• _EXERCISE PASSAGE_:
···
A confession from a rebreather diver
I have always wanted to start using a rebreather. I wanted to become a true shark of the diving world. There’s nothing more calming than listening to nothing except the undersea life, without the sound of bubbles puffing up to the surface.
After training on the unit, I was up and ready to go diving every weekend just to try out my new toy. Diving in Monterrey Bay [California, USA], became completely different as fishes would bump into me; octopi would look and study the strange human I was; and sharks no longer ran away. Indeed, I became a true shark.
However, mistakes occurred and bad ideas were used during my rebreather diving time. Some were down right stupid, like trying to position the D-ring, as well as other ideas generally frowned upon by the rebreather community.
What follows is the story of one stupid idea that could have been life-threatening, leading to a situation that was easily prevented; it is an experience I am willing to share and learn from.
One day early in the morning, I poured scrubber into a tupperware container so that I could transfer it into the cartridge of my rebreather unit. Each dive day, I noticed a pattern and had a brilliant idea: I would take a marker and make a line on the tupperware container right at the spot where the scrubber will fill the cartridge for my unit.
On the day I made the mark, I filled the scrubber into the tupperware container just to the line, poured everything into the cartridge and set up the rebreather in my car. Simple enough, I didn’t think about it, and it was the first time I was trying out a new rebreather system and thought, “What a wonderful idea!”
···
Stored data

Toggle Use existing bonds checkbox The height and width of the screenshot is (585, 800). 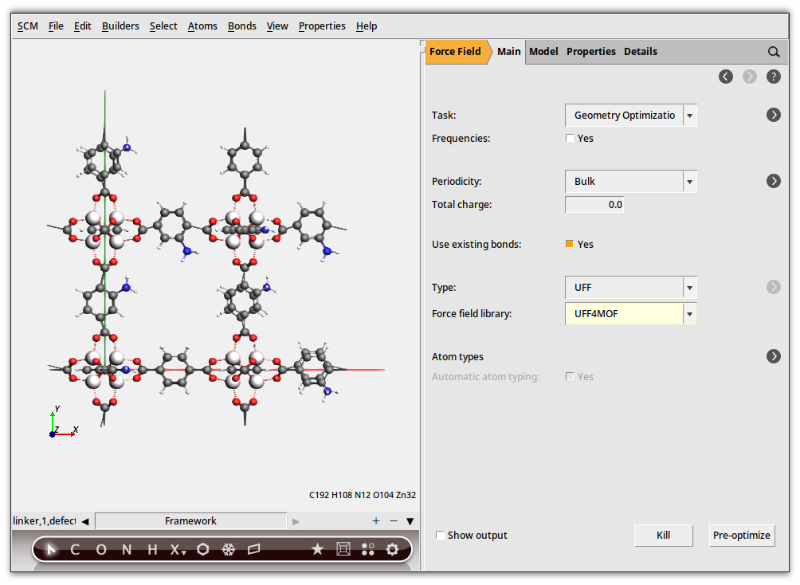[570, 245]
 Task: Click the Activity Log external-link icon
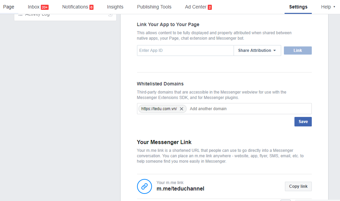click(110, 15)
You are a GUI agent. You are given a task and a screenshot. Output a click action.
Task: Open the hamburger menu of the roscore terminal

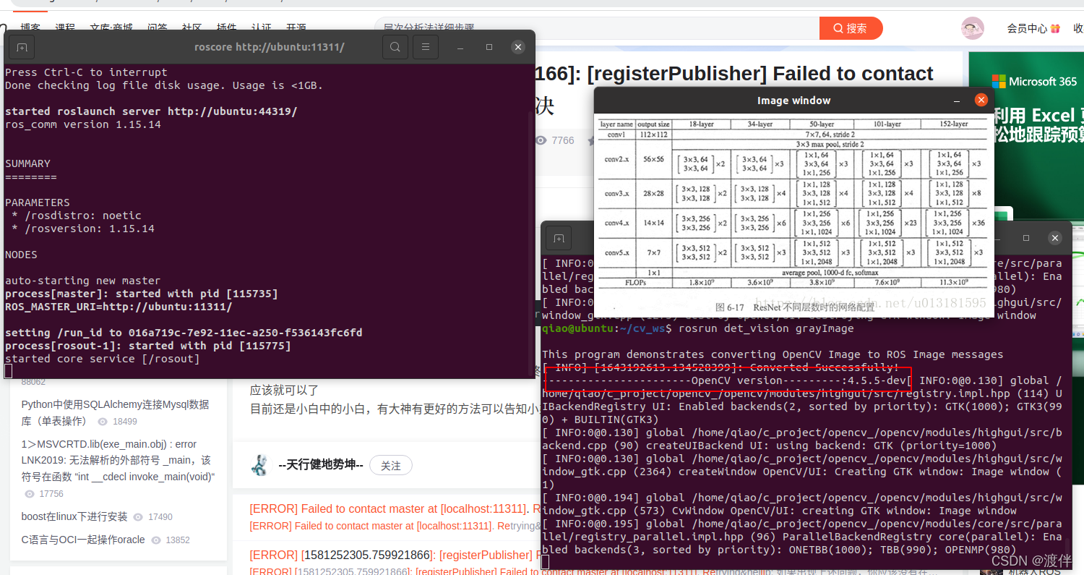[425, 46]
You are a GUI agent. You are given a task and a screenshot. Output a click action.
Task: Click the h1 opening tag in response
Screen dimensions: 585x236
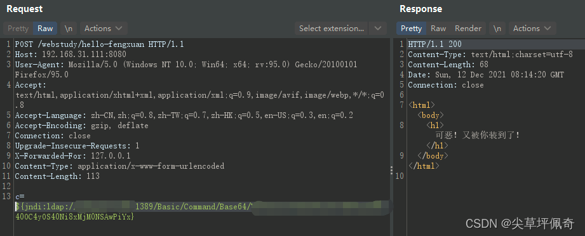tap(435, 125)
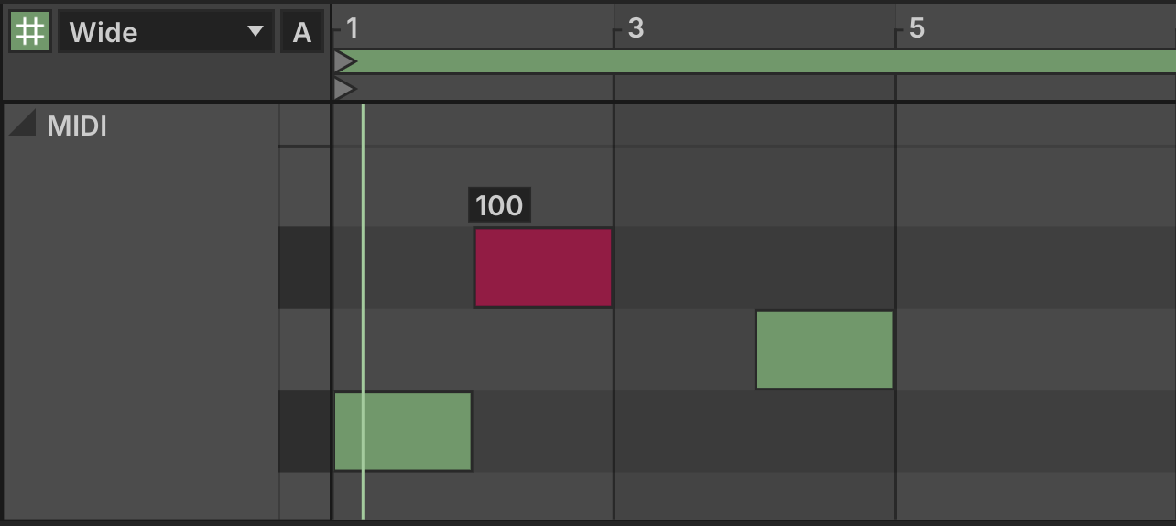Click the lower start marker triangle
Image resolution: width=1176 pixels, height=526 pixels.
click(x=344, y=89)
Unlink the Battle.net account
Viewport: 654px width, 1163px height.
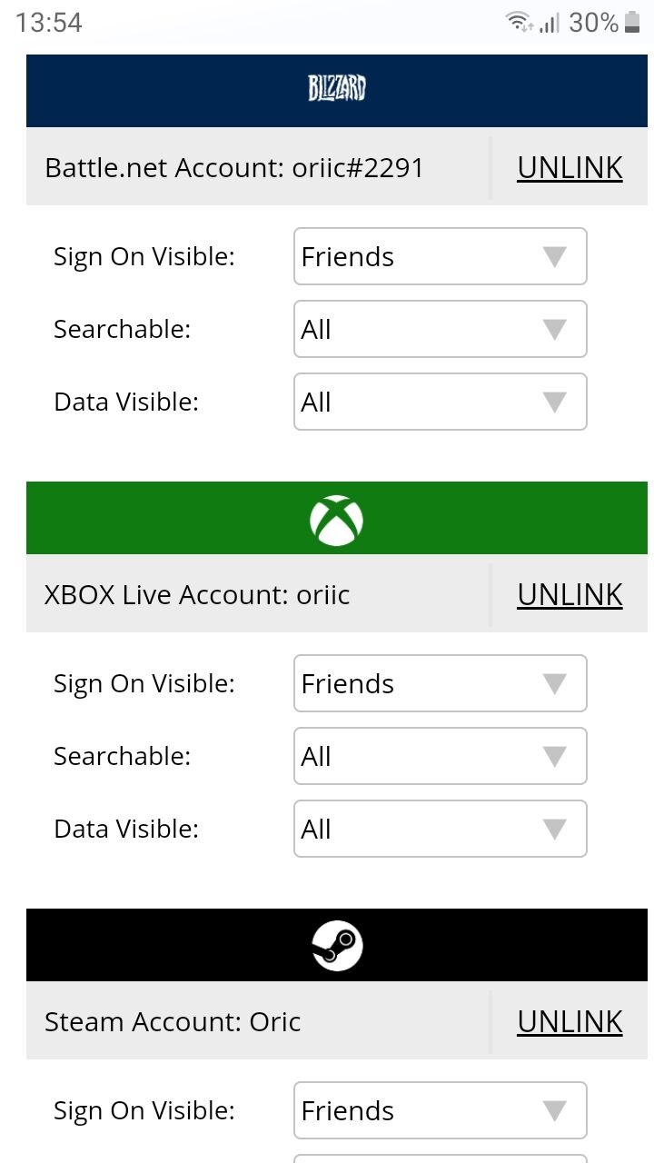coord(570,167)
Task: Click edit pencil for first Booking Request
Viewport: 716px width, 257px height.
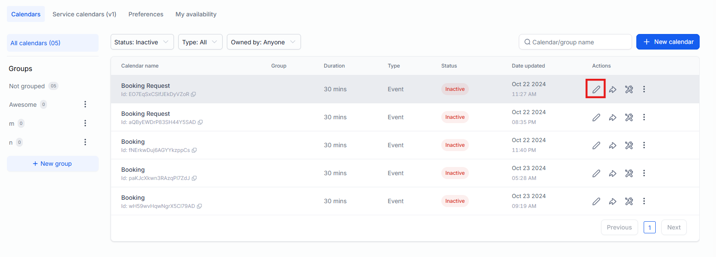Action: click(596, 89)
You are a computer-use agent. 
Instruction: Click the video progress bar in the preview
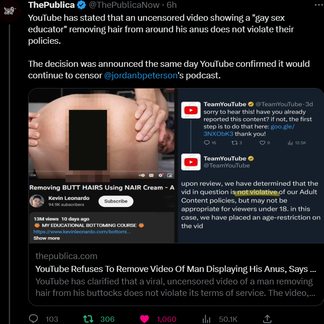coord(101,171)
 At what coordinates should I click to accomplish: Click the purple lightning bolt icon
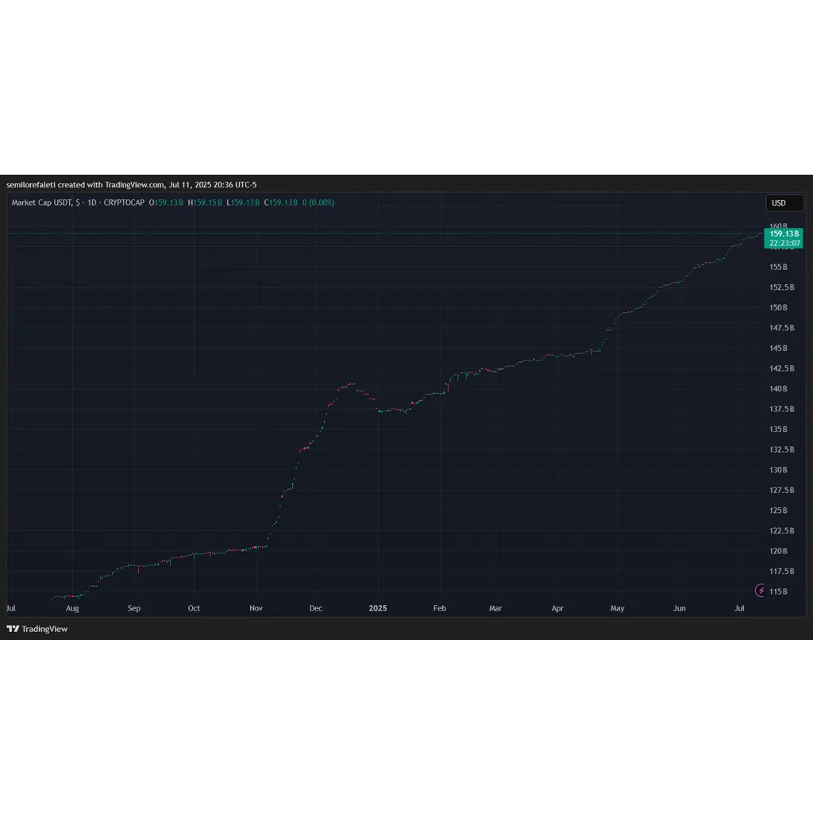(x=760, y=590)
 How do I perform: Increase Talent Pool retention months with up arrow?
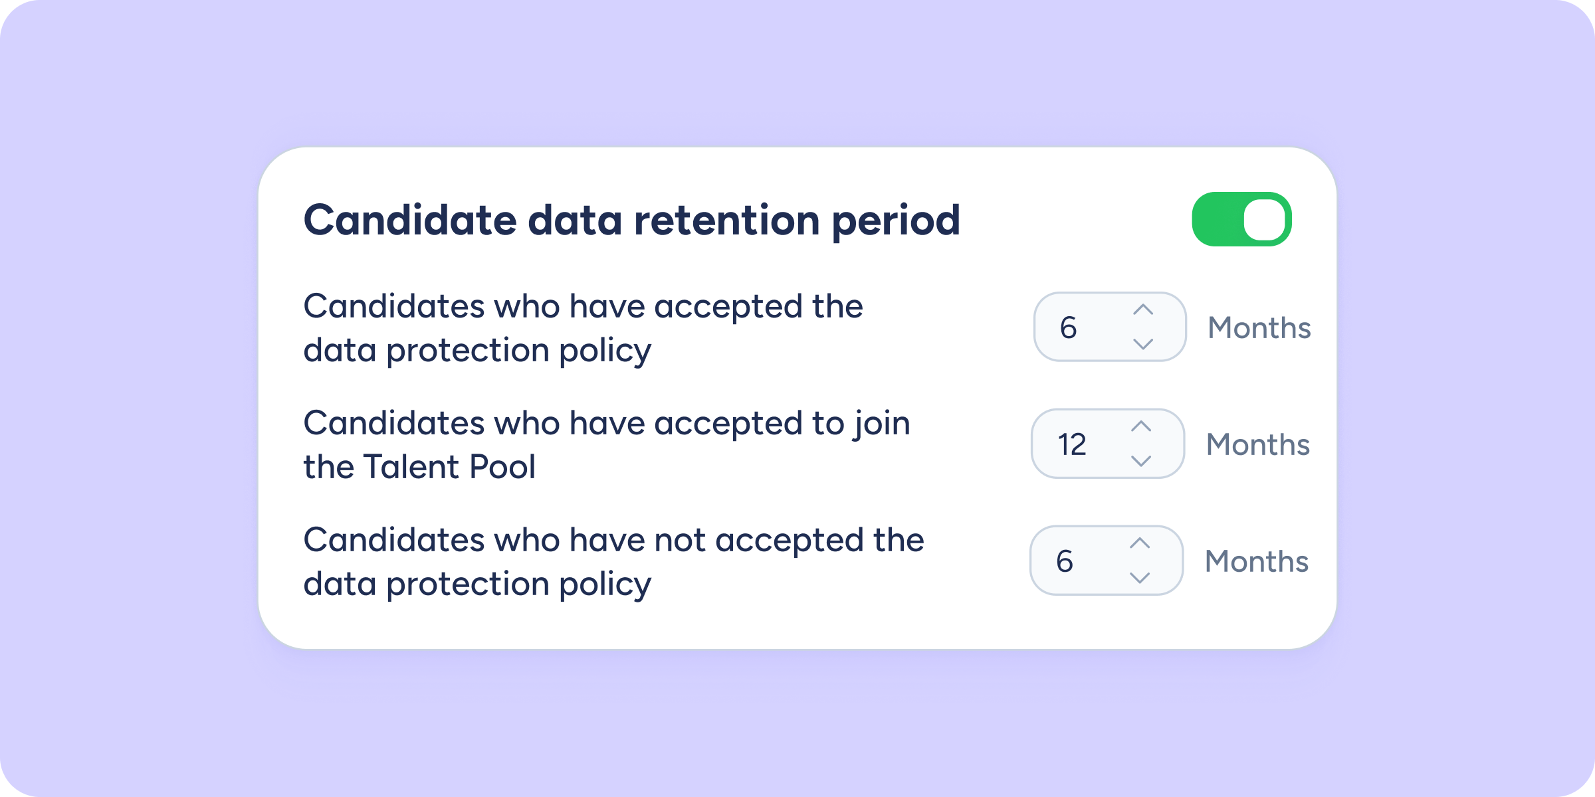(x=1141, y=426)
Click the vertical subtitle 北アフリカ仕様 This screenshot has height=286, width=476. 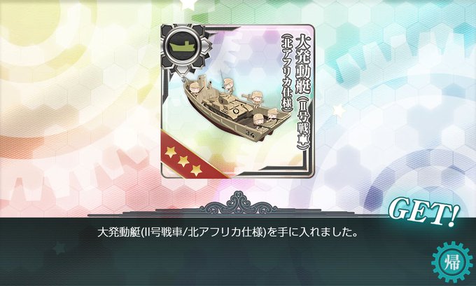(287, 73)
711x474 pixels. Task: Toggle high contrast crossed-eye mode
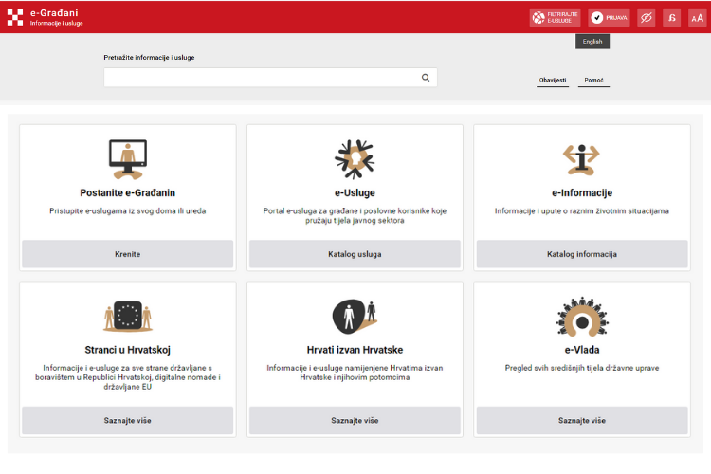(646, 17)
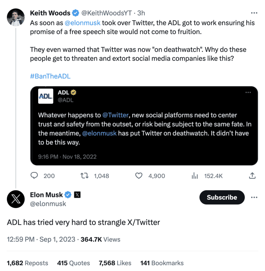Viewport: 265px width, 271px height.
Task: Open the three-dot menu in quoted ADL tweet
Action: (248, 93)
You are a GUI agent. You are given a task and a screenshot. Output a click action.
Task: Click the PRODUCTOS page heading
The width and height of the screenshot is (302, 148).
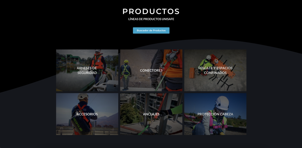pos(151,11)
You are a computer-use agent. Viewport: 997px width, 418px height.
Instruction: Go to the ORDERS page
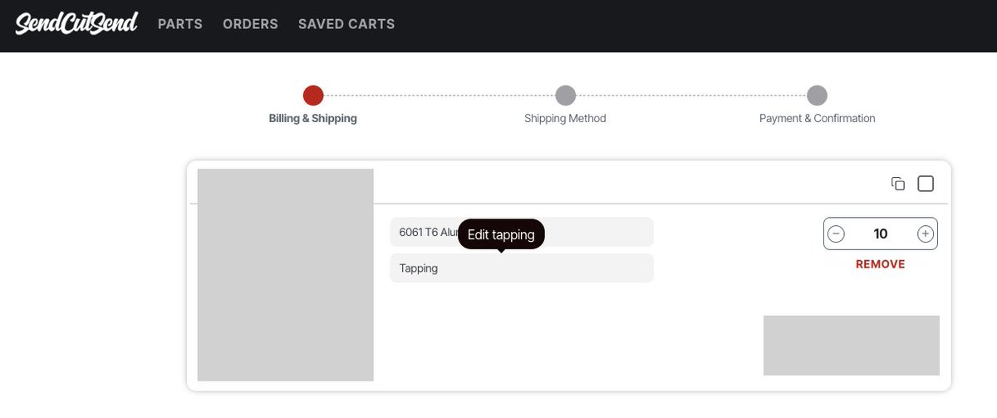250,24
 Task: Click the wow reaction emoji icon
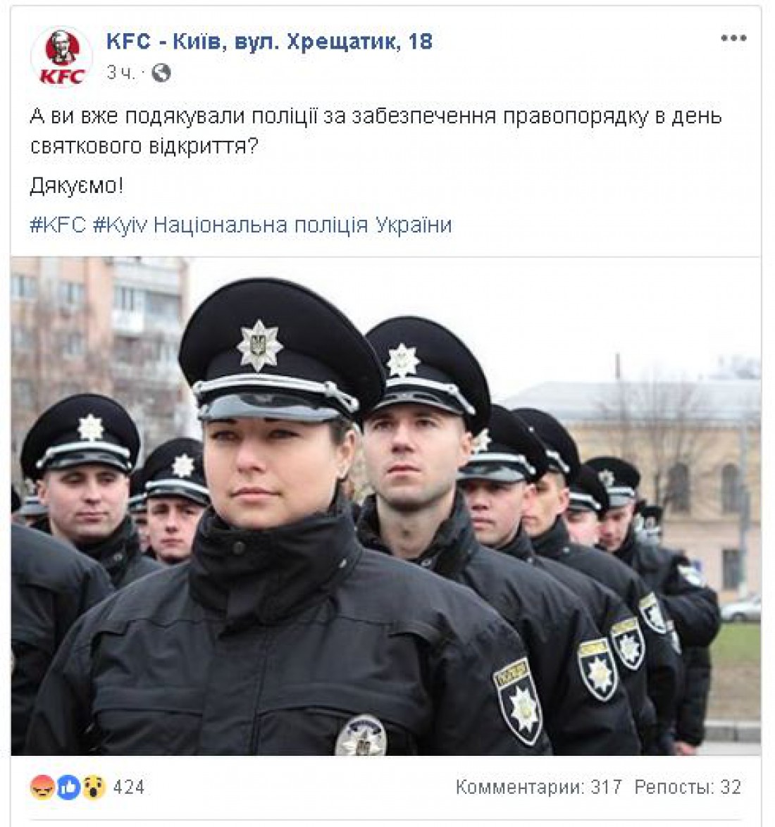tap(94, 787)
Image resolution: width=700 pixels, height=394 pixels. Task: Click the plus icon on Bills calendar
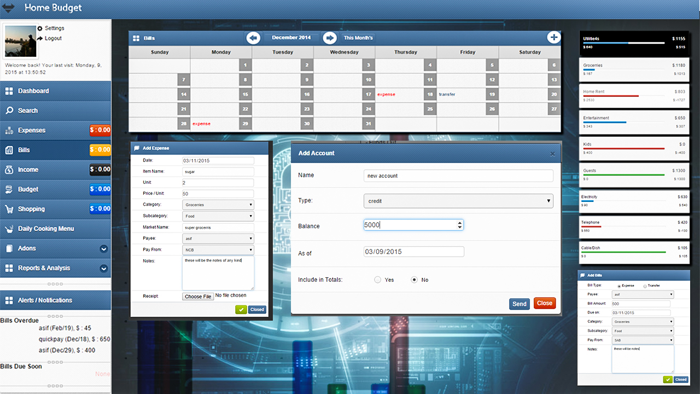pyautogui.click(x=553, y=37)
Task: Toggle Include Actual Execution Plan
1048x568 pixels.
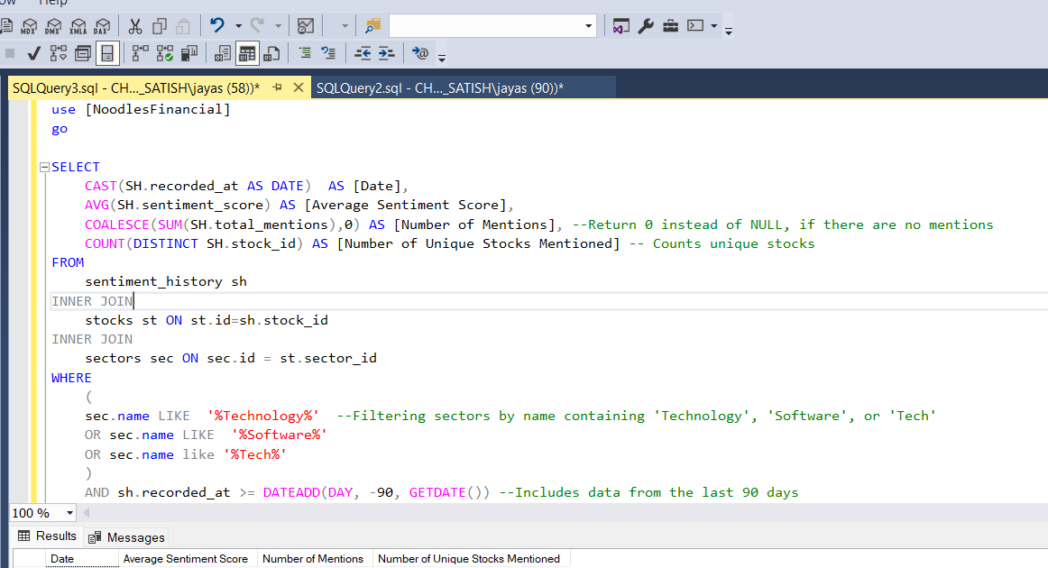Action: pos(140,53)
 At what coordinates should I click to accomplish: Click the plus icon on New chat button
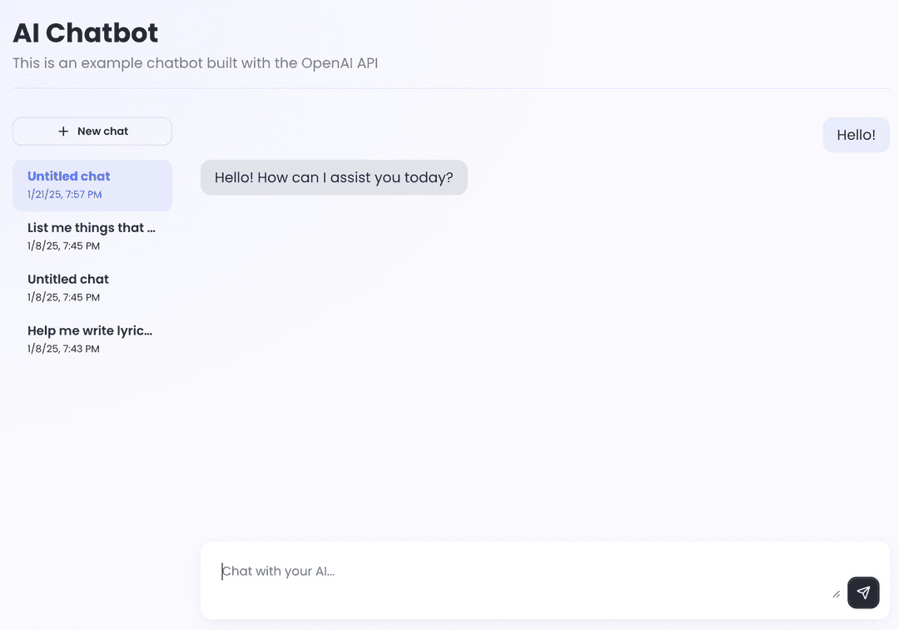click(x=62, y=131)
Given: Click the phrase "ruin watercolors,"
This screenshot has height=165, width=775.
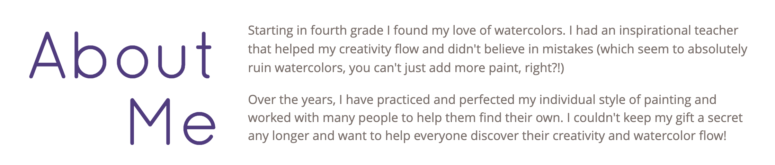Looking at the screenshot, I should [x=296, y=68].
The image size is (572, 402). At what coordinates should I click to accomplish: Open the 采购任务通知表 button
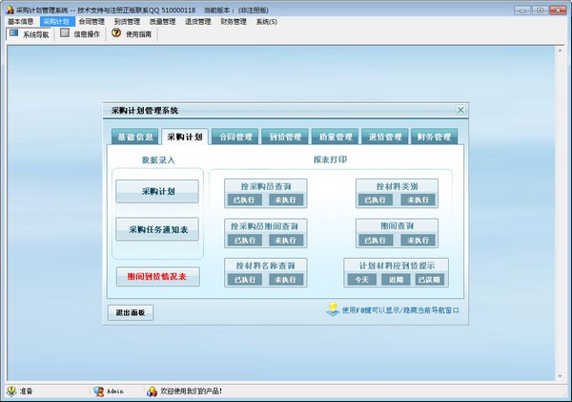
···
Continue the rebreather diver's confession from its last sentence. The items have nothing to do with this.

At pre-breathing time on the boat, the unit worked fine, as new cells had been installed four month ago and the batteries were brand new. During the dive, whenever I turned around, I could hear rattling, like Mexican beans in a can. I thought, “What is going on?”
But I decided to just ignore it.
When I got to the surface after a 40-minute dive, I was so tired that I could not climb up the boat ladder. Two divers carried me up, and when I took the rebreather loop off my mouth, I was gasping and starving for air. I decided to call it a day and retired to the boat galley to rest while the charter went on.
After regaining my strength, I drove home thinking I should have eaten a well-balanced breakfast. Upon cleaning the rebreather, I openned up the scrubber chamber to dump the scrubber, and I noticed that the scrubber wasn’t filled up and packed correctly. The scrubber material was about one to two inches below the required fill. I swore I filled it up to the black line on the tupperware container, so it should have been enough.
There were some air pockets in the scrubber cartridge, and I did not shake and pat the cartridge down. Because the scrubber was loosely packed, all the scrubber shifted from one side to the other while I was underwater, enabling carbon dioxide to flow through and mix with 100% oxygen.
Toward the end of the dive, I was breathing a fair amount of carbon dioxide, which could have been lethal. Had I continued doing the second dive that day, it could have been my last dive on Earth.
Sometimes good ideas that work well on paper don’t work well in real life. Throughout the night, I thought to myself that it was probably the dumbest thing I have ever done on a rebreather.
The next dive day, I ignored the black line on the tupperware containe, and I filled the scrubber fully, patting the chamber down, and filled some more until the scrubber reached the proper fill line. After a full day of diving, I felt fine.
To this day, I still remember that day when I thought I could just do a fast fill on the scrubber and shave off 10 minutes of packing the scrubber. For just spending 10 minutes more of packing and patting down, I would have enjoyed that beautiful day, but instead was treated to a headache and drowsiness, which could have been fatal.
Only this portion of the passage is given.